[Stored entries]
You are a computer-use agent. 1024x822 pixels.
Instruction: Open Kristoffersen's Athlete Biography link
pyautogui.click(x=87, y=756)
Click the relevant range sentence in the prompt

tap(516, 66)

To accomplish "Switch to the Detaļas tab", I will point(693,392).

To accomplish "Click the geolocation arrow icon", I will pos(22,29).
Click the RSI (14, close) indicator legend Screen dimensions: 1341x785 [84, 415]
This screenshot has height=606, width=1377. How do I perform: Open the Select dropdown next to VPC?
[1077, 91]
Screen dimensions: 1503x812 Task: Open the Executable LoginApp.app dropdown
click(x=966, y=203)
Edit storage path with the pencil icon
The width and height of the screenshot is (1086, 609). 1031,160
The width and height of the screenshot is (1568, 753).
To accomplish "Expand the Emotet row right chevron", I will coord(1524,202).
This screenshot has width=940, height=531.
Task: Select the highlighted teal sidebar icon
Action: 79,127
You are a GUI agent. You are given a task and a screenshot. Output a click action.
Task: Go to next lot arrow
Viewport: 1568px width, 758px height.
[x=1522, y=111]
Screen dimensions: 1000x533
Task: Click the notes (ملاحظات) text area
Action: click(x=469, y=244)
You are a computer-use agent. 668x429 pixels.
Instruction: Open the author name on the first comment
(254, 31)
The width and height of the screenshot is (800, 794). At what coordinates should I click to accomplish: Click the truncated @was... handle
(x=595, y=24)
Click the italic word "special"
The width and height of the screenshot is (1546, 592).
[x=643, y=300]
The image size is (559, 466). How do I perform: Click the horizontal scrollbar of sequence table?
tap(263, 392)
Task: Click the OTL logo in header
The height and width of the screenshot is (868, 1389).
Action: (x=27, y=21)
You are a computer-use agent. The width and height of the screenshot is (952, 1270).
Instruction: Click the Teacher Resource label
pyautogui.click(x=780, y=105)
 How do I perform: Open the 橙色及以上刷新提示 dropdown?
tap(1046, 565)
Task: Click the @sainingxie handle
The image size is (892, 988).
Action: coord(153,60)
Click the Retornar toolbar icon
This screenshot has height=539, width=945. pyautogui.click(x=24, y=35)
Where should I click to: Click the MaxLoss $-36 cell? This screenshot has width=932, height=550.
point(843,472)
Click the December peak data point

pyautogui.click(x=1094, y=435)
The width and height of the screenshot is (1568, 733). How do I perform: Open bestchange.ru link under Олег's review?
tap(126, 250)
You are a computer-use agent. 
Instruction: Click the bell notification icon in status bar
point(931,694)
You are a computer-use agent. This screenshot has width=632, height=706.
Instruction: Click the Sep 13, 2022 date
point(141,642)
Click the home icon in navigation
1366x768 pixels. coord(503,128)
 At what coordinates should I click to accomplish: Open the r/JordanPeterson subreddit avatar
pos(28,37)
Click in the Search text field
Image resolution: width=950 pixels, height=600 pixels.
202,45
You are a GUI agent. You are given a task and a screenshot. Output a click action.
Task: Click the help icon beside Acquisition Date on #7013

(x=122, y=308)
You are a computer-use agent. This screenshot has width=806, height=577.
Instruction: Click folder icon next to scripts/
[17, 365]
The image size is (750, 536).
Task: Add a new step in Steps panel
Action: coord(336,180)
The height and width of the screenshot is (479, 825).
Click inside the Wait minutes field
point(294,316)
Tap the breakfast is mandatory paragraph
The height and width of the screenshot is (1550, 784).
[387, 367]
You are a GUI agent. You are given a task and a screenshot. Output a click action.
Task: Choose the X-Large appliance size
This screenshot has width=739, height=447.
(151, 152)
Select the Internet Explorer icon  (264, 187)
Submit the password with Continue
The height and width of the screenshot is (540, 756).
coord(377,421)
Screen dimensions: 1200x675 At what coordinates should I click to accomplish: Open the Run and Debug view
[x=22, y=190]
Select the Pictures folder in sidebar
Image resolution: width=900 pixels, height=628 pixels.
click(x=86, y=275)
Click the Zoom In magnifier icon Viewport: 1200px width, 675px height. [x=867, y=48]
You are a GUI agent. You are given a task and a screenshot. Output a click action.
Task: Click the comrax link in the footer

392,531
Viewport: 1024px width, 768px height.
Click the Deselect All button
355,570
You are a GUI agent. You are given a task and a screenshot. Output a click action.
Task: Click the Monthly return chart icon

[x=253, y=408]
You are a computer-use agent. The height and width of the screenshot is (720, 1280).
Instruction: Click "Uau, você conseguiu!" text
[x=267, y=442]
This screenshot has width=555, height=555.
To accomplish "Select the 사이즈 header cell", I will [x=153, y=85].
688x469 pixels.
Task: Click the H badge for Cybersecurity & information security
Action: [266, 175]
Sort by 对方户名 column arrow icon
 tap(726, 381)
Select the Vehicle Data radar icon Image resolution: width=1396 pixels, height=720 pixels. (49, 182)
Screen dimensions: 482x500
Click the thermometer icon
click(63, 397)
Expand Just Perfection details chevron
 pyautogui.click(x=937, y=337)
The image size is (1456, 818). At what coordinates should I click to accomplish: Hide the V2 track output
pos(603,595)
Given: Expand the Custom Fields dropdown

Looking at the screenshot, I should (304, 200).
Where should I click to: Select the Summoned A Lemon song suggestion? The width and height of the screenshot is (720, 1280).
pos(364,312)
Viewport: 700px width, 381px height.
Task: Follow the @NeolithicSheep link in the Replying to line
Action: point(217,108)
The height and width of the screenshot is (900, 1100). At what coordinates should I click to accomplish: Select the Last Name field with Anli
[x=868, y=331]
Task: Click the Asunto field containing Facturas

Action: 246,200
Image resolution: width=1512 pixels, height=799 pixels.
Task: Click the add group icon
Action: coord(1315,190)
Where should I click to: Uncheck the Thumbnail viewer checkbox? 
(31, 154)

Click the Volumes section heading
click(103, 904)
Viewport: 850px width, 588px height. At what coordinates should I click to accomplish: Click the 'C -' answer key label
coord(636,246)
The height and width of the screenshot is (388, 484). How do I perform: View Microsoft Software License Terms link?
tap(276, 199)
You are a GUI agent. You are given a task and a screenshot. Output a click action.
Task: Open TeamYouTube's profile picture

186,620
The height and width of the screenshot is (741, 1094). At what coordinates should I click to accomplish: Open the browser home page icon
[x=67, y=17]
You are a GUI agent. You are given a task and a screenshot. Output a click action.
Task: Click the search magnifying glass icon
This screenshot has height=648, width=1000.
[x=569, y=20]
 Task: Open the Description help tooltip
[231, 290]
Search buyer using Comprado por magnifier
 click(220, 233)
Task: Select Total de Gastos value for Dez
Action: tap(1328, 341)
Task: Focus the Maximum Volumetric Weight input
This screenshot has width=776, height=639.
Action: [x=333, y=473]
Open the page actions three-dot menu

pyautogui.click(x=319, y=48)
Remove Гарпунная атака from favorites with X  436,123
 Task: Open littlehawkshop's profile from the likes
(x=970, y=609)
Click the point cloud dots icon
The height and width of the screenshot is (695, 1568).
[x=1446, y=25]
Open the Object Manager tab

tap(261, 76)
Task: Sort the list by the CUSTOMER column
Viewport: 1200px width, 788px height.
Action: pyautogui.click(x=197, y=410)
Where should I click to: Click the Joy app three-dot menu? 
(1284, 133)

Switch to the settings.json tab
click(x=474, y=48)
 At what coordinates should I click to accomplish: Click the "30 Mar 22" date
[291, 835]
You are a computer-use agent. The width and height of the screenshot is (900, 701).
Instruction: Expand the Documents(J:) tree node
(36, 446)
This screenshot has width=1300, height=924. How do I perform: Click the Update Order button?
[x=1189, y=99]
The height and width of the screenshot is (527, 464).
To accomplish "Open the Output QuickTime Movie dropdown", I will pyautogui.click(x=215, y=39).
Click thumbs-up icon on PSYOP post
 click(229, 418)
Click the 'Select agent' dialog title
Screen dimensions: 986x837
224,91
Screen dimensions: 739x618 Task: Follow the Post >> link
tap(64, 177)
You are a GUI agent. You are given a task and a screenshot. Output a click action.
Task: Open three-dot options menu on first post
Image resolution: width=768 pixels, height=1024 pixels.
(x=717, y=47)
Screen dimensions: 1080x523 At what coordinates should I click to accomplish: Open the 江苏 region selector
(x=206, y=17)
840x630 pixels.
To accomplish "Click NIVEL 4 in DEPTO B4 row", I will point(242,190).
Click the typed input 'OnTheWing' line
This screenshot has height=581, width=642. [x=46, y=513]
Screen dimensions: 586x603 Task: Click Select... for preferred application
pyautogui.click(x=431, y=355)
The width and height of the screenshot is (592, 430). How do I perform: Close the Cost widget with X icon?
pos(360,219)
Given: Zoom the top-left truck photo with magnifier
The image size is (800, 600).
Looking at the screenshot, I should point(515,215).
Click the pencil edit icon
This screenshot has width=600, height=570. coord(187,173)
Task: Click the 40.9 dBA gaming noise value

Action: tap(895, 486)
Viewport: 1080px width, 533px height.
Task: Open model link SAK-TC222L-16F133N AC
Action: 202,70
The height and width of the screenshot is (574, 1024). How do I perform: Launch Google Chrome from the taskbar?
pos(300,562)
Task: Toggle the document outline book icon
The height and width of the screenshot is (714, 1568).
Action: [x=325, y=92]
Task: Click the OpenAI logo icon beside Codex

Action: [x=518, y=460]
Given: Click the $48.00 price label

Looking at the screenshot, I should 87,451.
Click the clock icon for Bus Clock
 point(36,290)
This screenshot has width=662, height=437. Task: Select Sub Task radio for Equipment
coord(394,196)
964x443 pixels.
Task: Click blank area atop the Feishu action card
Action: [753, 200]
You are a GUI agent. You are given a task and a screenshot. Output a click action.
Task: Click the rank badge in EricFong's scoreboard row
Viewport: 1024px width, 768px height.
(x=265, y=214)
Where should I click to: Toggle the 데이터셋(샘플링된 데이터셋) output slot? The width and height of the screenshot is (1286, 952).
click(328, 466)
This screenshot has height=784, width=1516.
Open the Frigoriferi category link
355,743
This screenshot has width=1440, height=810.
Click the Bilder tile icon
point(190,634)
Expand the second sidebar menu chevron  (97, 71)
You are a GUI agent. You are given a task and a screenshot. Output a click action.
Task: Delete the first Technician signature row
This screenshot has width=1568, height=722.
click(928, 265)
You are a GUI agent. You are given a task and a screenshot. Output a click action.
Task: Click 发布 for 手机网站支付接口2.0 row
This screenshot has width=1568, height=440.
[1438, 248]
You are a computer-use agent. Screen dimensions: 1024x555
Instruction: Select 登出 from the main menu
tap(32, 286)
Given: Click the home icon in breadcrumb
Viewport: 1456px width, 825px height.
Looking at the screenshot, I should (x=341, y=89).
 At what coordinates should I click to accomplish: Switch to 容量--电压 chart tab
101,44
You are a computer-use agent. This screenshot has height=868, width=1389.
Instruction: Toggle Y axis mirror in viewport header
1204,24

● **What needs to be done**
Write out exactly the lines above between the line with "The height and width of the screenshot is (741, 1094)." and the line with "Remove Гарпунная атака", inclusive, and nothing beyond them.

● **Task answer**
The height and width of the screenshot is (741, 1094). At what coordinates should I click to accomplish: Open the browser home page icon
[x=67, y=17]
You are a GUI agent. You are given a task and a screenshot. Output a click action.
Task: Click the search magnifying glass icon
This screenshot has height=648, width=1000.
[x=569, y=20]
 Task: Open the Description help tooltip
[231, 290]
Search buyer using Comprado por magnifier
 click(220, 233)
Task: Select Total de Gastos value for Dez
Action: tap(1328, 341)
Task: Focus the Maximum Volumetric Weight input
This screenshot has width=776, height=639.
Action: [x=333, y=473]
Open the page actions three-dot menu

pyautogui.click(x=319, y=48)
Remove Гарпунная атака from favorites with X  436,123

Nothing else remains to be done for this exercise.